**Data for this task:**
>> start

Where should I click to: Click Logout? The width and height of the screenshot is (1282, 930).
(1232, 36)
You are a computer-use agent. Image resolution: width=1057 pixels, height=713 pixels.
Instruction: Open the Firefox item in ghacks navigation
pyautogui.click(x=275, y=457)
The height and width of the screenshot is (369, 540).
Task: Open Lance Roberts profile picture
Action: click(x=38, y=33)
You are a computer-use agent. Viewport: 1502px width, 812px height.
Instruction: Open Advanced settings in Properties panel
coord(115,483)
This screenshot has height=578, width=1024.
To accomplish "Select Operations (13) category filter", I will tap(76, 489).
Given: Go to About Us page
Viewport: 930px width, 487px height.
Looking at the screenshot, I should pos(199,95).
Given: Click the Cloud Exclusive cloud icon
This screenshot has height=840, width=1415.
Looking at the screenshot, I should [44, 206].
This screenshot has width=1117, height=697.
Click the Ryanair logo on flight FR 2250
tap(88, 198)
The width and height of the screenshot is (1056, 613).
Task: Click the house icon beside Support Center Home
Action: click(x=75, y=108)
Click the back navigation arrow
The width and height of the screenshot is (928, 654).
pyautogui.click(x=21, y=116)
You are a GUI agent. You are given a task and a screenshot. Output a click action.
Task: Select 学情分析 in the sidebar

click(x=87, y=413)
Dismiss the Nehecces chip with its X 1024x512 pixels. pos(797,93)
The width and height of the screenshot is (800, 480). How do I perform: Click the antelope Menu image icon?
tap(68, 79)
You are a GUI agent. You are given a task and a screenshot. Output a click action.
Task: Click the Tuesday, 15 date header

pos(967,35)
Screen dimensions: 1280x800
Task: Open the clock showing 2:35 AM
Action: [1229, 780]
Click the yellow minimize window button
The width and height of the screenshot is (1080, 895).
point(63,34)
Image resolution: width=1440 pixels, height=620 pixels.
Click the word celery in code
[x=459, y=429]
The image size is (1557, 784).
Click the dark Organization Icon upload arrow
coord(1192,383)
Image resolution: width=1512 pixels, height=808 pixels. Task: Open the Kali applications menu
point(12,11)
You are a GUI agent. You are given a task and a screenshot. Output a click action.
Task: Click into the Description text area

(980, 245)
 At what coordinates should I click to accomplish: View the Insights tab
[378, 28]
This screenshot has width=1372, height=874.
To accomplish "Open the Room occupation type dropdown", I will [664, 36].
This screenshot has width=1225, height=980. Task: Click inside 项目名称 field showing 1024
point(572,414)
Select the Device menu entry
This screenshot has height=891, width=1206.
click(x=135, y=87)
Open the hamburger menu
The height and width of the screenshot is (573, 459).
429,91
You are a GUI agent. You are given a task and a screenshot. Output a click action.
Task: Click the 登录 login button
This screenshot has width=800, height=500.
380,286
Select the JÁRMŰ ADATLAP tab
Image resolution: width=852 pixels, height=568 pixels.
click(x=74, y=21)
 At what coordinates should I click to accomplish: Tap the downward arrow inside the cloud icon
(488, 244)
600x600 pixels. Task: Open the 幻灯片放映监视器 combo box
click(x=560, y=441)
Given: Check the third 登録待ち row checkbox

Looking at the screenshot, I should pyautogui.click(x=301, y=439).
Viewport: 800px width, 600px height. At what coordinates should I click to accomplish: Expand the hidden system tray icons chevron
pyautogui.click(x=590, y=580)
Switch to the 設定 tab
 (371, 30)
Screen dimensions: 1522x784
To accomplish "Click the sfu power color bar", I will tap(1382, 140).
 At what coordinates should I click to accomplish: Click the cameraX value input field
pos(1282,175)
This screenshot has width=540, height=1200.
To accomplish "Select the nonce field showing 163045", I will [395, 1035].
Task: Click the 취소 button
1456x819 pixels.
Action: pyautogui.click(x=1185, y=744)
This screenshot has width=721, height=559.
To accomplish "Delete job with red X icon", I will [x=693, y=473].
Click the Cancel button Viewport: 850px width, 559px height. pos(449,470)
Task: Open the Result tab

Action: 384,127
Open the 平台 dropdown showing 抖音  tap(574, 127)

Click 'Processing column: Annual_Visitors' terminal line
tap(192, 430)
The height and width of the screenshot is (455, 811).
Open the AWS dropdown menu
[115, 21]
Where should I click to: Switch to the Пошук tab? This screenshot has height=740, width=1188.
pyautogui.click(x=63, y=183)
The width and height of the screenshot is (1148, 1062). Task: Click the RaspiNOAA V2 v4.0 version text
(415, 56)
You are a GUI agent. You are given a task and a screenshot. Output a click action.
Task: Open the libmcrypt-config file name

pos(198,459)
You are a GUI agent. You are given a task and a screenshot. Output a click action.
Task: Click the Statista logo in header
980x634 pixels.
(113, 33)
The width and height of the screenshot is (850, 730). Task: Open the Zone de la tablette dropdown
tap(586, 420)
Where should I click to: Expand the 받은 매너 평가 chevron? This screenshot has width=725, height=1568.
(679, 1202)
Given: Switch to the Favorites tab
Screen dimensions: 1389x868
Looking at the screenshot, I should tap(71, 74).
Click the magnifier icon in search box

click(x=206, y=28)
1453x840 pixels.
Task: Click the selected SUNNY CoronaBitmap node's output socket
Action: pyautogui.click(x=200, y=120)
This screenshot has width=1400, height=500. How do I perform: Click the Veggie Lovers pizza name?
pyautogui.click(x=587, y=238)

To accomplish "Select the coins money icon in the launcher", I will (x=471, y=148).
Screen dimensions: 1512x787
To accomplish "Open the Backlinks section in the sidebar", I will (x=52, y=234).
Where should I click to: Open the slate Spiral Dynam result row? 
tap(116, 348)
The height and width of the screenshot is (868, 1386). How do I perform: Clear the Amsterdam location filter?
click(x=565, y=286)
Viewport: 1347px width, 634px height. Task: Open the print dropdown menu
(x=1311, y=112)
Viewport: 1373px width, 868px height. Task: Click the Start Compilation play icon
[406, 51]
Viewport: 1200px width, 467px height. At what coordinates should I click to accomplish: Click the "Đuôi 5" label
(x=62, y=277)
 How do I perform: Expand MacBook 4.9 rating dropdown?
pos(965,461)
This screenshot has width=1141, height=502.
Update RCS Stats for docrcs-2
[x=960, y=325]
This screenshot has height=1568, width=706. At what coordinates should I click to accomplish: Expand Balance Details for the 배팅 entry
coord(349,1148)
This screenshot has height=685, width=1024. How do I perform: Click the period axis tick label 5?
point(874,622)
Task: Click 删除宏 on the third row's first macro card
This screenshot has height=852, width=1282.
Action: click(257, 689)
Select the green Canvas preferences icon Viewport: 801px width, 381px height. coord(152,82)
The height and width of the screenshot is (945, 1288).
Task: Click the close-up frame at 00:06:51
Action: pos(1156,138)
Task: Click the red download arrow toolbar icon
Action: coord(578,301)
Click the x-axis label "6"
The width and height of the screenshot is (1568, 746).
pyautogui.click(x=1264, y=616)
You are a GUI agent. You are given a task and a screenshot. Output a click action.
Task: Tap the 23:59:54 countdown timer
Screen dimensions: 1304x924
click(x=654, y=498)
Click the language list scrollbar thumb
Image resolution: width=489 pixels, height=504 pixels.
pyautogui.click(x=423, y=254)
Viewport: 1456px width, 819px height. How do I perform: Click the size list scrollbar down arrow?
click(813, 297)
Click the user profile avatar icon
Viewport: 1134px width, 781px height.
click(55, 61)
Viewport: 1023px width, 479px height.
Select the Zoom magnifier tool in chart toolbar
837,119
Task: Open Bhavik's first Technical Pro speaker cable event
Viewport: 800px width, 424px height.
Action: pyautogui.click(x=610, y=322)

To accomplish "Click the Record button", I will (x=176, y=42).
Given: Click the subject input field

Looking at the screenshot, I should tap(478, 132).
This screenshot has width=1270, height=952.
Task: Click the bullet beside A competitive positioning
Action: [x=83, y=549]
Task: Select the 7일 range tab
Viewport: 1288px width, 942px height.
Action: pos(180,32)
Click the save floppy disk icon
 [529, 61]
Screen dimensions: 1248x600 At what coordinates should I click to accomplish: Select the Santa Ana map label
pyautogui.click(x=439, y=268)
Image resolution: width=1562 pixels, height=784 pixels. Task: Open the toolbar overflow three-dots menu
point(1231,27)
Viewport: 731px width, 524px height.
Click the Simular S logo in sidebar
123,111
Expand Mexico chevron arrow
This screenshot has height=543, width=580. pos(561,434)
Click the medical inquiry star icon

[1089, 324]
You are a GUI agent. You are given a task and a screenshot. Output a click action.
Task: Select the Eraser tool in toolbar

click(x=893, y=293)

>> end

**What is required:** Rewrite the lines as a Markdown table with the columns "Row" and "Line", starting at the first line and ending at the line that contains "Action: [1229, 780]". Number each row and leave out the blank lines.

**Response to the exercise:**
| Row | Line |
|---|---|
| 1 | Where should I click to: Click Logout? The width and height of the screenshot is (1282, 930). |
| 2 | (1232, 36) |
| 3 | You are a computer-use agent. Image resolution: width=1057 pixels, height=713 pixels. |
| 4 | Instruction: Open the Firefox item in ghacks navigation |
| 5 | pyautogui.click(x=275, y=457) |
| 6 | The height and width of the screenshot is (369, 540). |
| 7 | Task: Open Lance Roberts profile picture |
| 8 | Action: click(x=38, y=33) |
| 9 | You are a computer-use agent. Viewport: 1502px width, 812px height. |
| 10 | Instruction: Open Advanced settings in Properties panel |
| 11 | coord(115,483) |
| 12 | This screenshot has height=578, width=1024. |
| 13 | To accomplish "Select Operations (13) category filter", I will tap(76, 489). |
| 14 | Given: Go to About Us page |
| 15 | Viewport: 930px width, 487px height. |
| 16 | Looking at the screenshot, I should pos(199,95). |
| 17 | Given: Click the Cloud Exclusive cloud icon |
| 18 | This screenshot has height=840, width=1415. |
| 19 | Looking at the screenshot, I should [44, 206]. |
| 20 | This screenshot has width=1117, height=697. |
| 21 | Click the Ryanair logo on flight FR 2250 |
| 22 | tap(88, 198) |
| 23 | The width and height of the screenshot is (1056, 613). |
| 24 | Task: Click the house icon beside Support Center Home |
| 25 | Action: click(x=75, y=108) |
| 26 | Click the back navigation arrow |
| 27 | The width and height of the screenshot is (928, 654). |
| 28 | pyautogui.click(x=21, y=116) |
| 29 | You are a GUI agent. You are given a task and a screenshot. Output a click action. |
| 30 | Task: Select 学情分析 in the sidebar |
| 31 | click(x=87, y=413) |
| 32 | Dismiss the Nehecces chip with its X 1024x512 pixels. pos(797,93) |
| 33 | The width and height of the screenshot is (800, 480). How do I perform: Click the antelope Menu image icon? |
| 34 | tap(68, 79) |
| 35 | You are a GUI agent. You are given a task and a screenshot. Output a click action. |
| 36 | Task: Click the Tuesday, 15 date header |
| 37 | pos(967,35) |
| 38 | Screen dimensions: 1280x800 |
| 39 | Task: Open the clock showing 2:35 AM |
| 40 | Action: [1229, 780] |